Dès avant la conquête de la Grèce, l'influence grecque sur Rome est non
seulement littéraire, mais aussi linguistique. Plaute présuppose dans son public la
connaissance de la langue grecque. Les mots d'emprunt les plus anciens proviennent
des colonies grecques de l'Italie méridionale ; dans les villes grecques et dans les villes
hellénisées de la Grande-Grèce la plus ancienne, plusieurs systèmes d'idiomes
différents se trouvent en contact. Pendant les quatre siècles qui précèdent et les cinq qui
suivent le début de l'ère chrétienne, l'Apulie est plusieurs fois la voie de l'hellénisation. 13
Le grec latinisé gagne les régions de l'intérieur jusqu'à Vénusie et aux montagnes, où
précisément il se maintient pendant la période impériale. Parmi les mots grecs qui, selon
toute probabilité, sont entrés par la Grance-Grèce, il est possible de distinguer entre les
restes et les emprunts : les mots qui continuent à vivre là où la langue grecque n'a pas
de solution de continuité, au nord de la voie Appienne, en Apulie, sont des restes ; au
sud, ce sont des emprunts, qui peuvent venir des autres régions de la Grande-Grèce, à
moins qu'ils n'appartiennent au latin régional de l'Italie du sud.

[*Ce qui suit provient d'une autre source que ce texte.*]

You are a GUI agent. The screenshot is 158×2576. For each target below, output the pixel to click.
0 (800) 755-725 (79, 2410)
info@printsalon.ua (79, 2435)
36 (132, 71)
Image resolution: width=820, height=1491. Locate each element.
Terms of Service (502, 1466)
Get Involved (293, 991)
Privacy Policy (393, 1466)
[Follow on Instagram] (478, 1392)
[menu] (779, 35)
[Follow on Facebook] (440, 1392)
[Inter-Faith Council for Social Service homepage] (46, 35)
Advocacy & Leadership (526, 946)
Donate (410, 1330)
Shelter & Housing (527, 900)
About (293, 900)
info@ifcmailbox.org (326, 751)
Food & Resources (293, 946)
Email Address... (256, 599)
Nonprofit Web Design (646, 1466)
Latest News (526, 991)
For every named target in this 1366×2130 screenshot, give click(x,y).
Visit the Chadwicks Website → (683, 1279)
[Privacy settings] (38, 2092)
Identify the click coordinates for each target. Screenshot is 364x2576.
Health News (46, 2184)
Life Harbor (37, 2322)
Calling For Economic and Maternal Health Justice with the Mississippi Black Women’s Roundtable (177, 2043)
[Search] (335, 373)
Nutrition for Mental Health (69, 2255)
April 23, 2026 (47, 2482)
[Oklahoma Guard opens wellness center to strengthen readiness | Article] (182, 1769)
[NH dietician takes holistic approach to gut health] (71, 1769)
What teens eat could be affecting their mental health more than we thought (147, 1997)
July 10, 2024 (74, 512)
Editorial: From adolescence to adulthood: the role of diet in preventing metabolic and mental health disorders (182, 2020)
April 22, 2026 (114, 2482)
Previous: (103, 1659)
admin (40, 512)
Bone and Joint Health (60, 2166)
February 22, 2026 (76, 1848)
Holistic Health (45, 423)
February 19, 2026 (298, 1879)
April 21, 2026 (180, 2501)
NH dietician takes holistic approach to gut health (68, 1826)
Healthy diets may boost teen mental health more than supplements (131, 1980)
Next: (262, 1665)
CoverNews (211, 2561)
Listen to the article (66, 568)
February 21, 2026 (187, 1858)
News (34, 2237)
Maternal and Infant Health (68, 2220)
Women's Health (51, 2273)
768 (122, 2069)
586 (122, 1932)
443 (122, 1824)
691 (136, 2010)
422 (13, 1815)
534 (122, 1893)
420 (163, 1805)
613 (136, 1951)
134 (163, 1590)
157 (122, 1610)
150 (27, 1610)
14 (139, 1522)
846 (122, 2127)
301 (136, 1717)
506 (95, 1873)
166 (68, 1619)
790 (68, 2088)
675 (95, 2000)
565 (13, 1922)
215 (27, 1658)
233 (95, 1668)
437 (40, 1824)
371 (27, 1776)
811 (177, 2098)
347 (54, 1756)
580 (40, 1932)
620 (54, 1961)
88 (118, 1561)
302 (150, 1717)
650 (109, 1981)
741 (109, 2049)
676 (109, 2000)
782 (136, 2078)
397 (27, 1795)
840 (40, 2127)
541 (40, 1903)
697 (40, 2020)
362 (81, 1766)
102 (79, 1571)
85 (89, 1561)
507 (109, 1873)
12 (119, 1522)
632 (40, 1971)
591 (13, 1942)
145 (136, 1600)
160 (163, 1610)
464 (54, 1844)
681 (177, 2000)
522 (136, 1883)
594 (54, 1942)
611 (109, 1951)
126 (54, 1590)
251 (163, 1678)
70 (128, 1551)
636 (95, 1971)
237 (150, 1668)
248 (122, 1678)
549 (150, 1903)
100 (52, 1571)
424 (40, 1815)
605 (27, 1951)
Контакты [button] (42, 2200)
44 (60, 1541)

L'insuffisance lexicale du latin devient très tôt une idée reçue : nostra lingua,
quae dicitur esse inops (Cicéron, Pro Caecina, 11,51), et ailleurs Graeci illi, quorum
copiosior est lingua quam nostra (Tusc. 2,35). Les Romains semblent avoir
généralement reconnu que leur idiome national est plus pauvre que le grec, et que ses
ressources limitées ne lui permettent pas d'exprimer toutes les nuances de cette langue.
Quintilien reconnaît la summa paupertas du latin face au grec (12,10,34). Le sentiment
d'infériorité qu'éprouvent les Latins les conduit à renier leur propre culture, dans une
sorte de mouvement d'autonégation, ou au contraire à nier une réalité qu'ils ne
parviennent pas à assumer. Si les Romains, obnubilés par la supériorité du grec, ont
tendance à sous-estimer l'expansion de leur langue, les Grecs, au contraire, pour
lesquels elle est à la fois une donnée toute nouvelle et une menace, ont tendance, pour
leur part, à la surestimer. La même dimension nationaliste et polémique entoure la
naissance de la plupart des genres littéraires à Rome. Varron parle des emprunts au
grec pour certains champs lexicaux, sous les formes diverses que la terminologie
linguistique moderne appelle xénismes et pérégrinismes. L'emprunt lexical est le degré
minimal de l'échange interlinguistique, dans la mesure où il est souvent un outil
commode, et conforme à la loi naturelle du moindre effort pour nommer un objet, un être,
une catégorie, un événement ou un fait social, etc. Tout le contexte linguistique indigène
met en valeur, par contraste, l'apparition du xénisme, isolé en terre étrangère. L'influence
du grec sur la langue latine irrigue toute la société : les classes basses, présentant un
pourcentage notable d'individus originaires de contrées hellénisées et une quantité de
latinophones en contact permanent avec ce superstrat grec, peuvent globalement être
tenues pour bilingues (comme l'atteste le théâtre de Plaute) ; les classes hautes, grâce à
une éducation de choix (emploi d'un précepteur hellénophone) et à une formation
humaniste peuvent elles aussi être dites bilingues. Le calque sémantique est une
interférence interlinguistique au même titre que d'autres types de calques. L'hellénisation
croissante du monde romain et l'évolution des structures sociales donnent forme, au l er
p.C. en particulier, à l'émergence de divers types de néologismes gréco-latins.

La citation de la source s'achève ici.